## Problem to work on
Beginning with the top line of the listing below, give again every line up to and including the line with "You are a GUI"; pictures do not belong in the copy.
(Exercise material)
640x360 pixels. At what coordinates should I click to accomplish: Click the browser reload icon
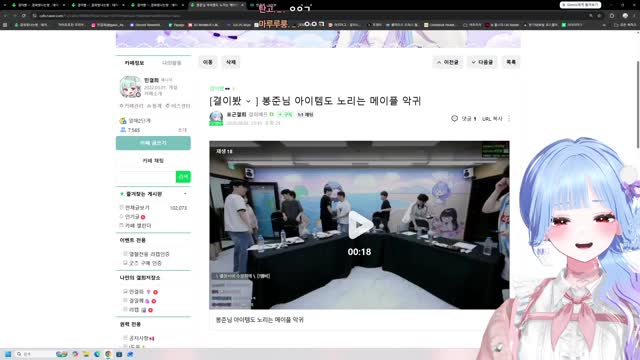click(x=24, y=16)
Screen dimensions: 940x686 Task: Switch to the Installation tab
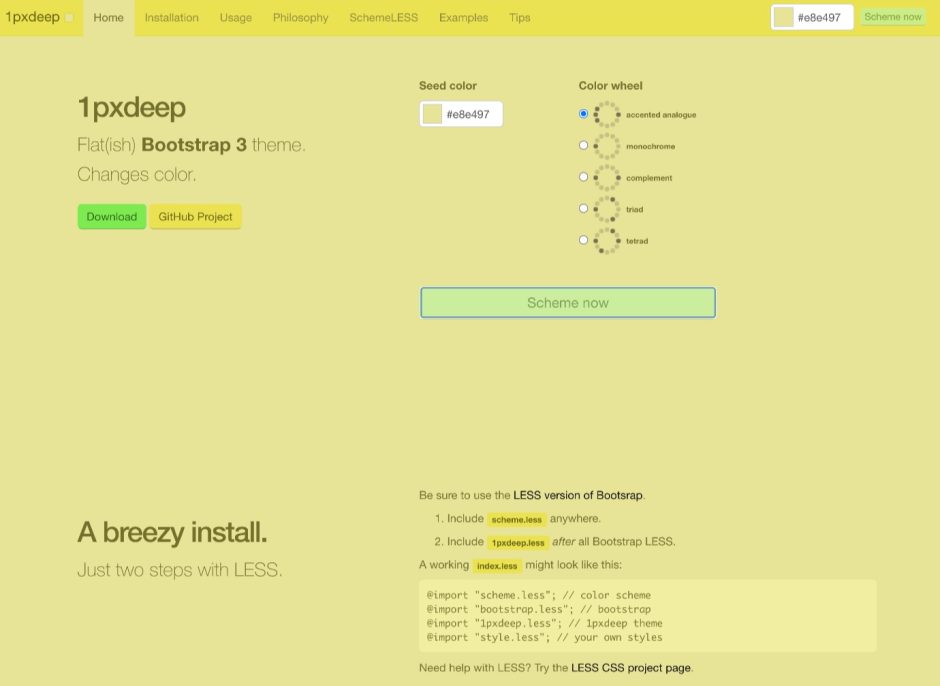point(171,17)
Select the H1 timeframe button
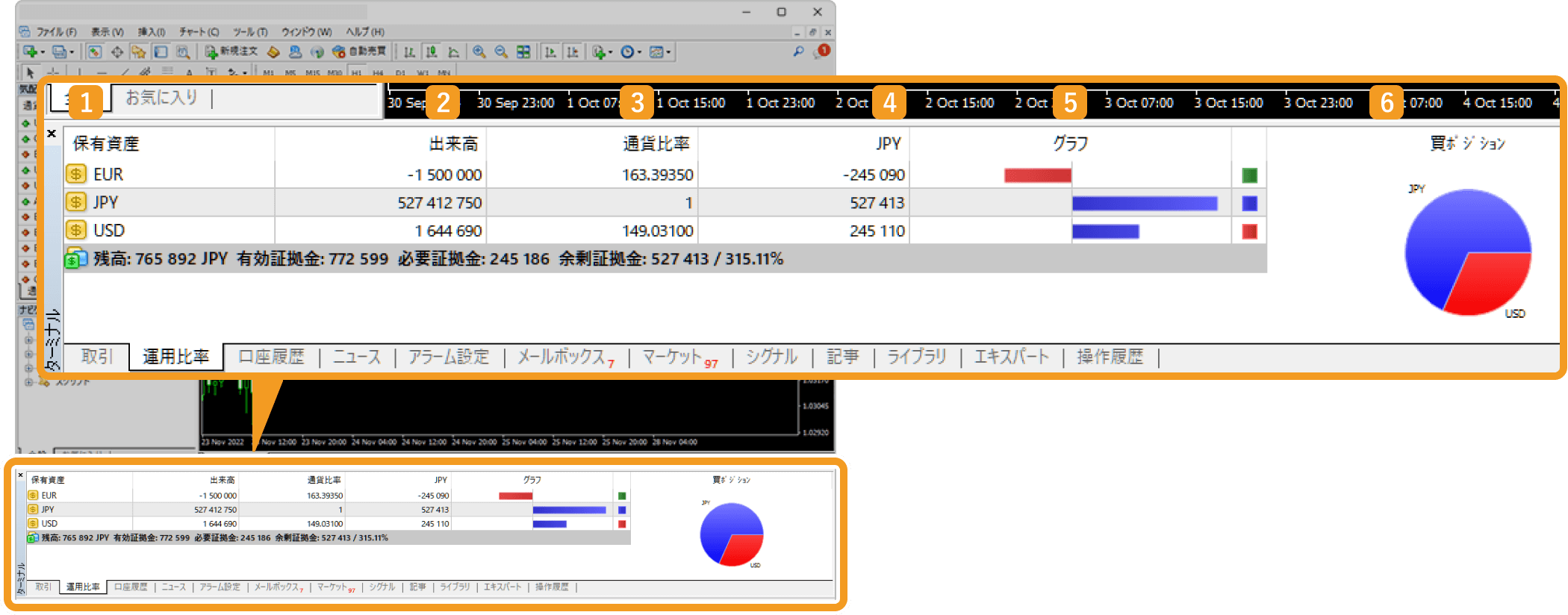Screen dimensions: 1568x615 (x=356, y=72)
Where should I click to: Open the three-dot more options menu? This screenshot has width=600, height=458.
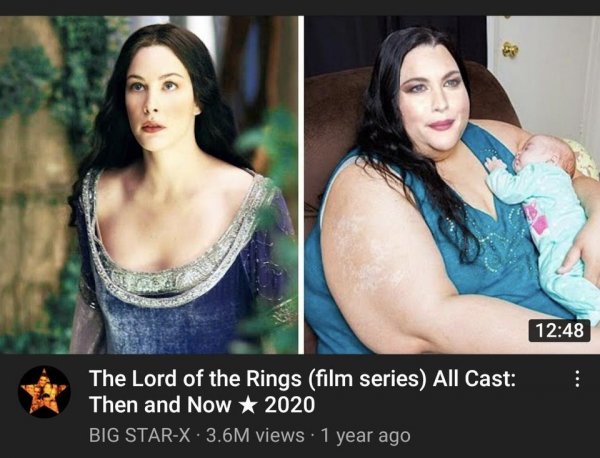click(x=577, y=379)
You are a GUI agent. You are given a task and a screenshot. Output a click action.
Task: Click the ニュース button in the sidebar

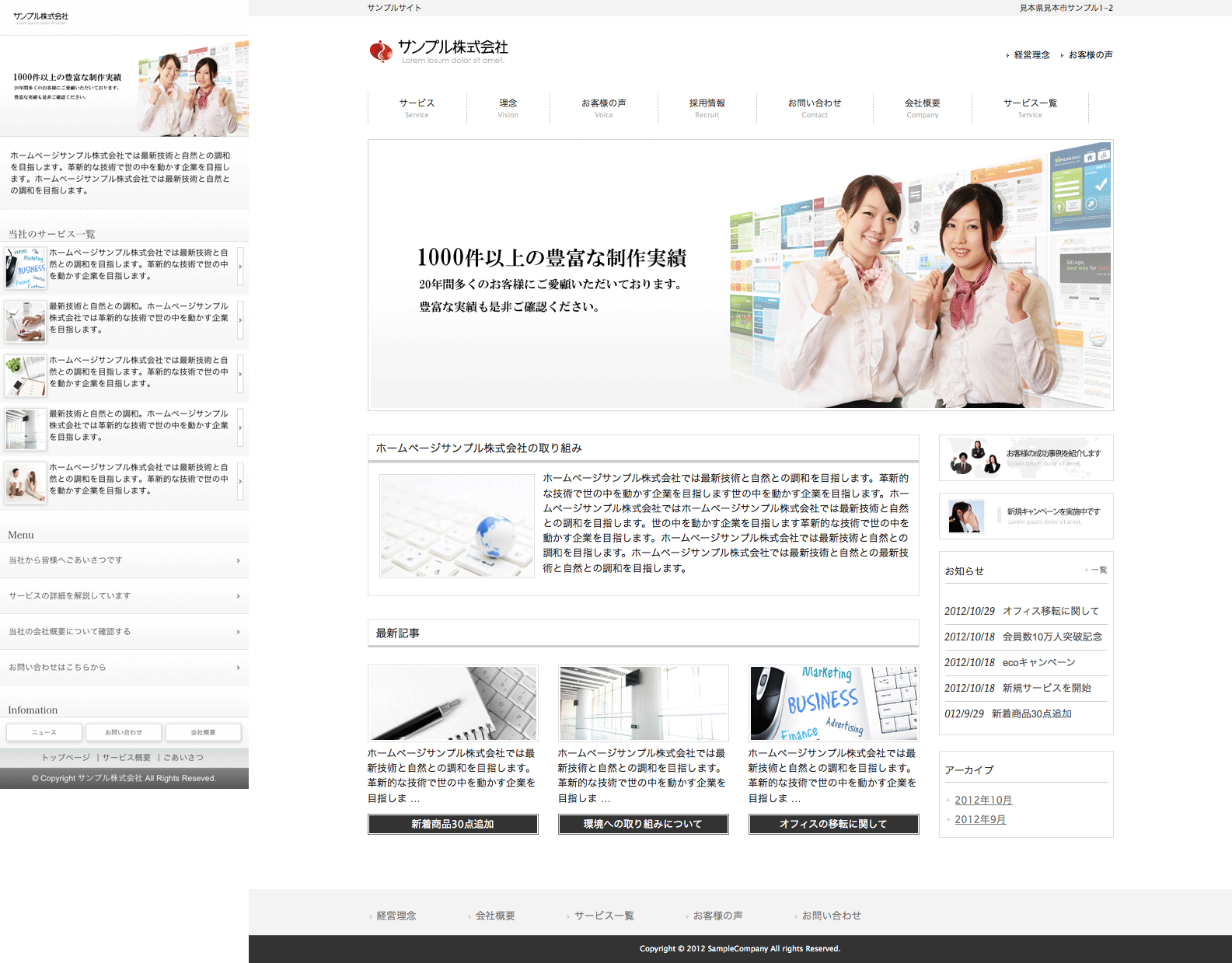(x=44, y=732)
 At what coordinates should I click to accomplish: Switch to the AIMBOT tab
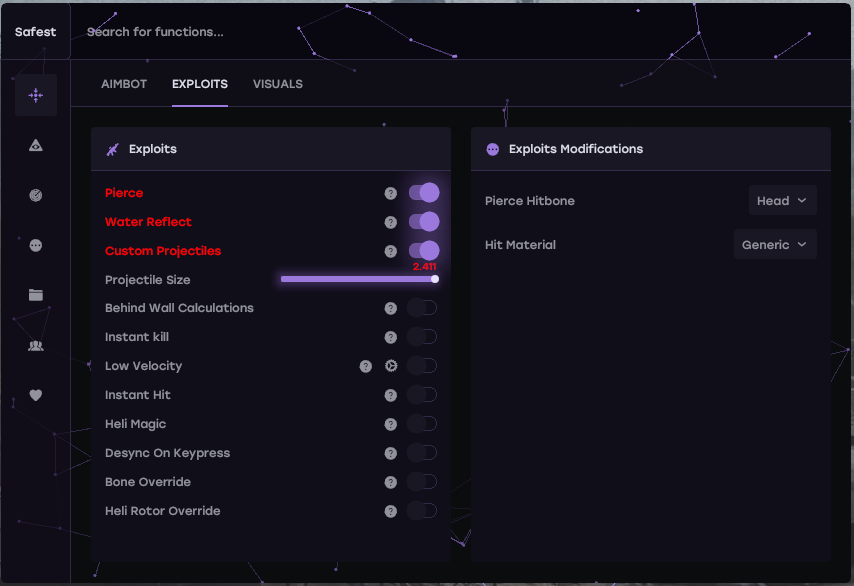[124, 84]
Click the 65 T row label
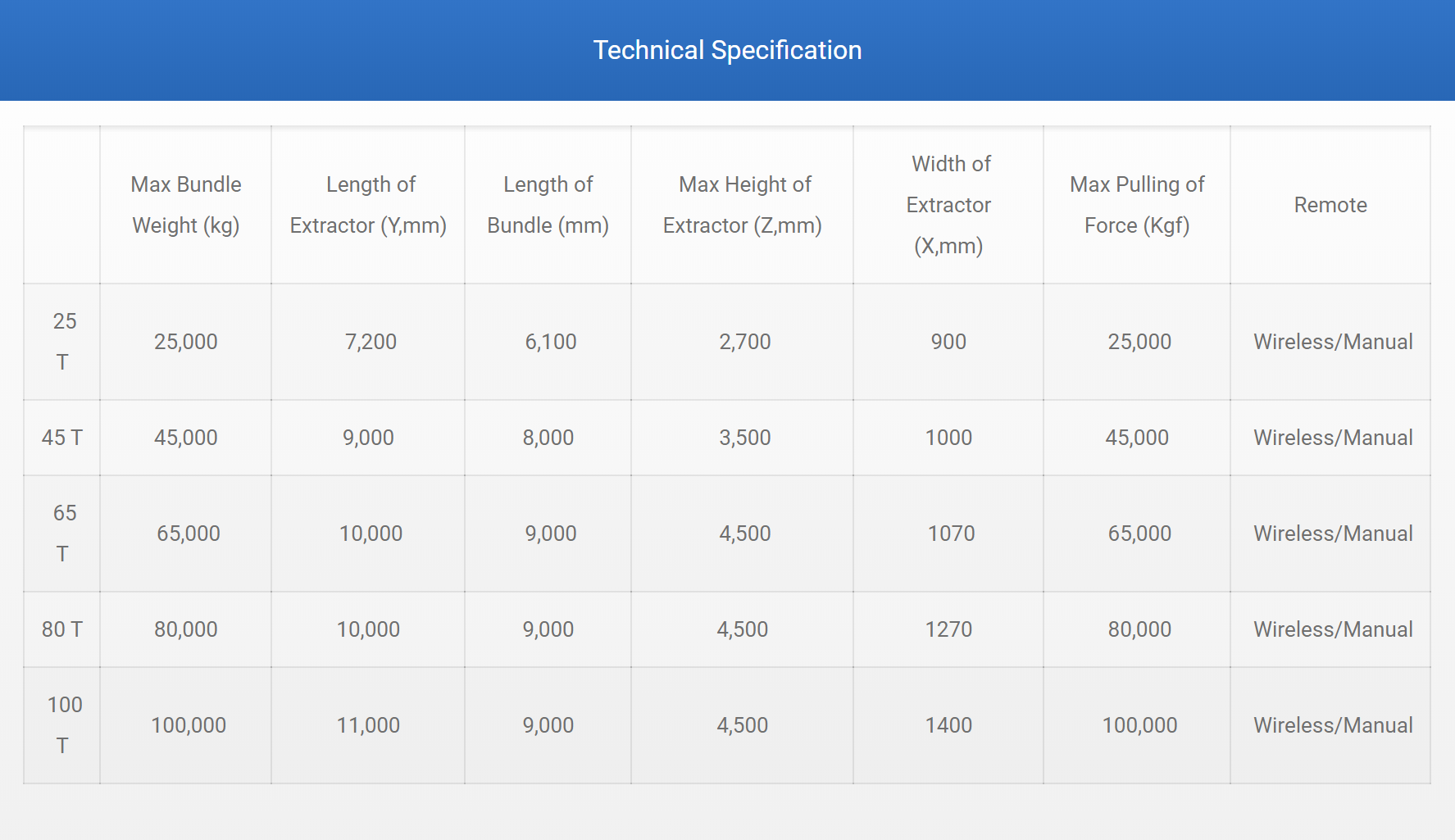The height and width of the screenshot is (840, 1455). click(x=62, y=534)
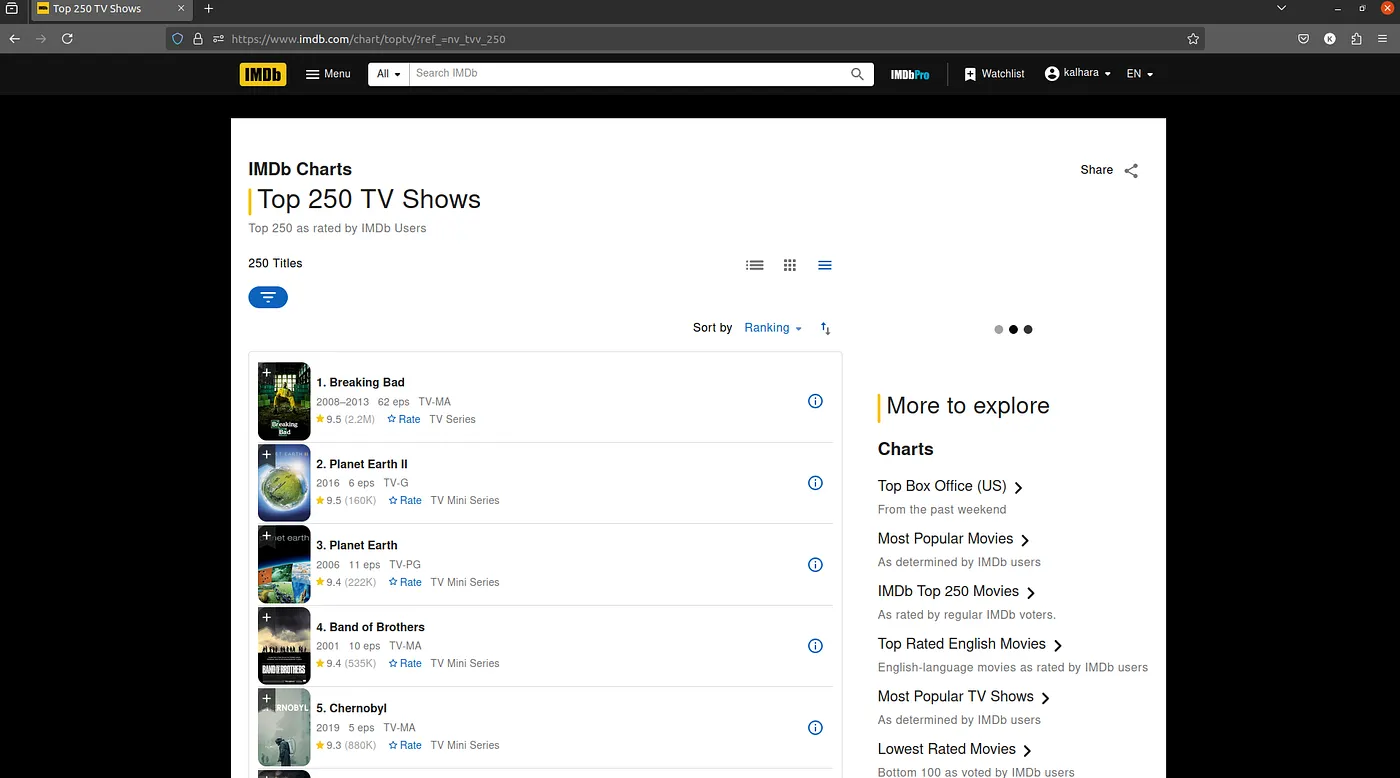Open the Sort by Ranking dropdown
The image size is (1400, 778).
tap(773, 328)
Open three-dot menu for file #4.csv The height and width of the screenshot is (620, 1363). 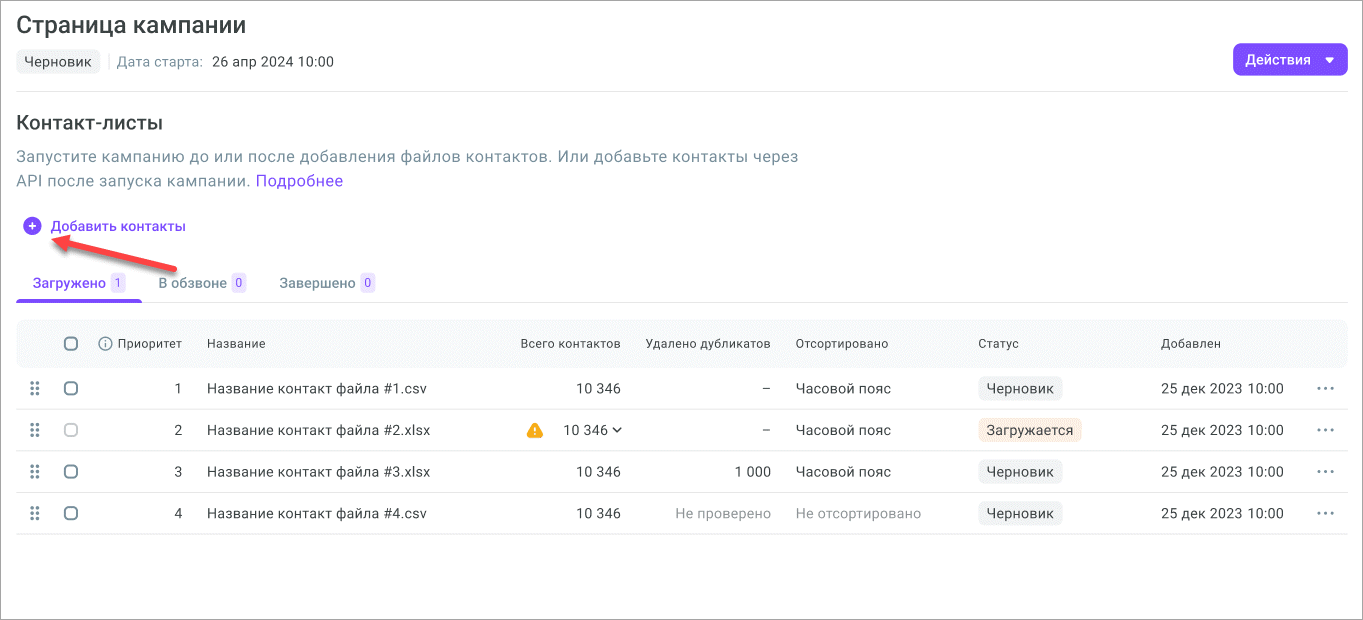coord(1326,514)
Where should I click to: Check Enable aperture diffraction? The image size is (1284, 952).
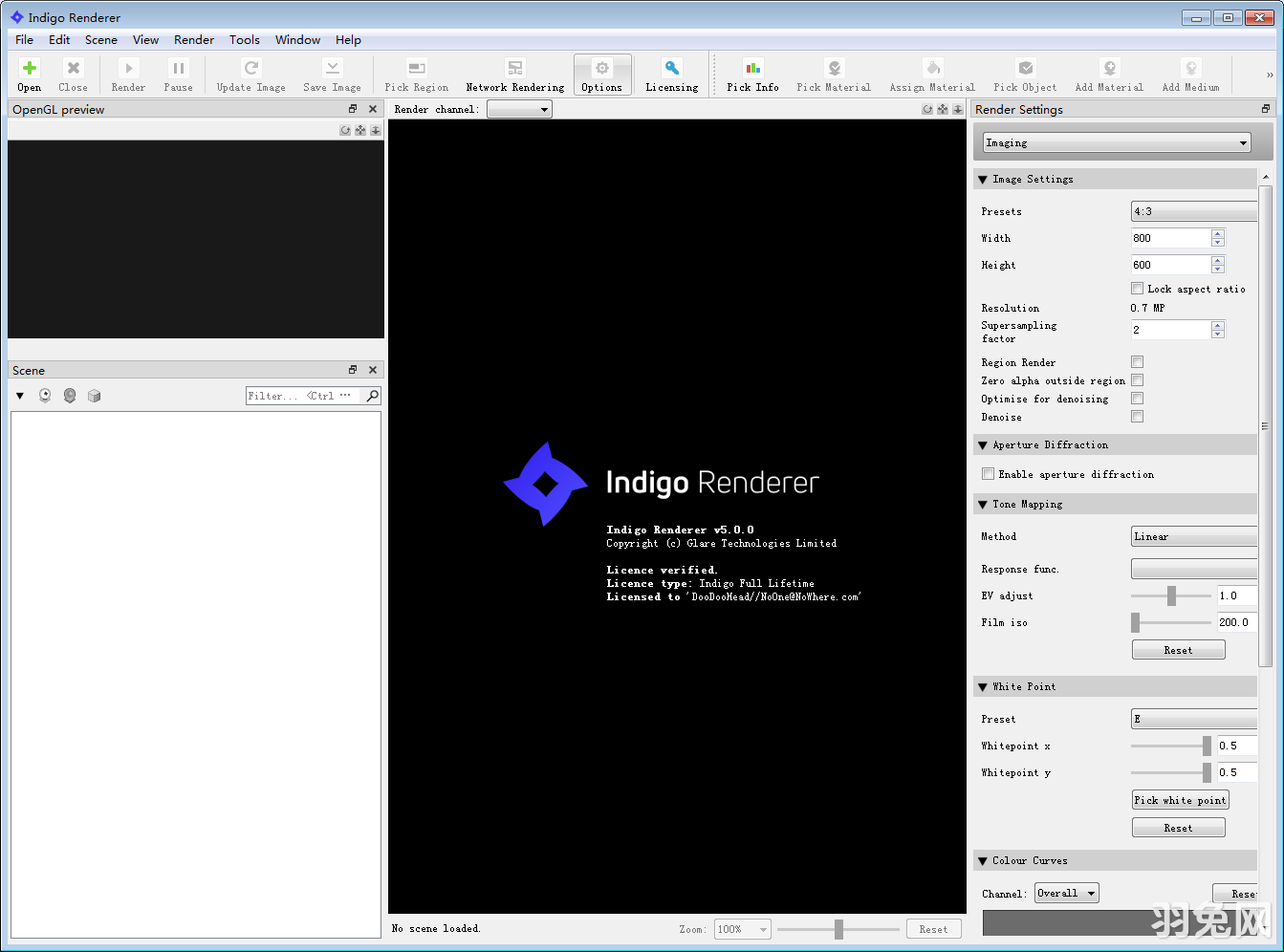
(End Exercise material)
## Result of the exercise
640x360 pixels. At what coordinates should I click to accomplish: Click the browser reload icon
click(x=24, y=16)
Screen dimensions: 940x686 Task: Switch to the Installation tab
point(171,17)
Select the H1 timeframe button
Screen dimensions: 1568x615 (x=356, y=72)
Where should I click to: Open the three-dot more options menu? This screenshot has width=600, height=458.
click(x=577, y=379)
You are a GUI agent. You are given a task and a screenshot. Output a click action.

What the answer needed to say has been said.